PAUL SOLMAN: Unfortunately, there's a downside to stock options for employees, as our provisional hire understood.

So how about we give you stock options at today's stock price?

PROVISIONAL EMPLOYEE: But if the stock price tanks and it never gets back up to what it is now, then it's worthless to me.

PAUL SOLMAN: He's right. Say today's stock price is $100 a share, and we grant options at $100 a share. Then, if the stock price sinks and never rises above today's price, the options won't bring him a dime. They're underwater, as they say on Wall Street.

But if we really want an employee, we could give him or her an option at below today's stock price, say $30 a share. So an option to buy at $30, which the person exercises, then sells immediately at $100, and makes the difference. Such options are called "in the money."

It's perfectly legal, but there is a catch for executives trying to maximize profits and keep you shareholders content. While options granted at today's stock price don't have to be deducted from profits, "in the money" options do. So grant a $30 option when there's $100 stock price and $70 gets pulled from profits for every option issued.

DONALD LANGEVOORT: If the stock option is granted "in the money," you do have to put on the financials that portion that represents the "in the money." That does become an expense; that does reduce the company's earnings. Companies hated that. They didn't want to take that hit.

PAUL SOLMAN: Because you investors didn't want lower profits. Talk about dilution. Some of you investors might have thought you were getting soaked.

So some executives fudged. They issued options at today's stock price. It's just that they were flexible with the meaning of the word "today." In fact, they backdated the options to a time when the stock price was lower.

DONALD LANGEVOORT: Two weeks ago, the price was lower. But if that was the price and that was the date, it wasn't "in the money." Nothing to expense. That way, we don't have to take the hit, but we do have to lie.

Beneficiaries of backdating

PAUL SOLMAN: And now comes the kicker: If executives could do this for new hires, why, they thought, couldn't they do it for themselves? They could, so they did, backdating their own stock options.

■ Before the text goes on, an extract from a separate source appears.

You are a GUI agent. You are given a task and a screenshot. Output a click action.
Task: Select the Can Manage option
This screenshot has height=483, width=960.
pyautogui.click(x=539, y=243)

NELL MINOW: Executives. It's executives. It's appalling. They know what the outcome is going to be, and they switch around the date to benefit themselves.

PAUL SOLMAN: At Comverse, where the CEO has gone missing, the scam seems to have gotten even more audacious.

DONALD LANGEVOORT: The chief executive officer, chief financial officer were alleged to have doctored documents, created a slush fund of options for fake employees, all so they could be awarding these options to other employees and, in some cases, putting money in their own pockets.

PAUL SOLMAN: Which they allegedly did, to the tune of millions of dollars.

SINGER: What a way to run a business...

PAUL SOLMAN: Naming these slush funds for phantom employees after Andrew Lloyd Webber's haunting "Phantom of the Opera," and backdating to taste. But how could they be so bold? We asked former federal prosecutor Jacob Frenkel.

Isn't it obviously fraud if you change the date on something?

JACOB FRENKEL, Former Federal Prosecutor: That's the exact kind of case that the prosecutors are bringing. And that is something that is obvious to the average person who is going to sit in the jury box, and they're going to understand these documents were manipulated. This is fraudulent conduct.

PAUL SOLMAN: Fraudulent conduct that may seem egregious, but turns out to have been pretty run-of-the-mill. As to how many more prosecutions there will be, we can make only one promise: There's a place where they won't find anything wrong,

GWEN IFILL: And as we noted earlier, Comverse's former CEO, Jacob Alexander, was arrested in Namibia today. Paul's report was filed before Alexander's capture.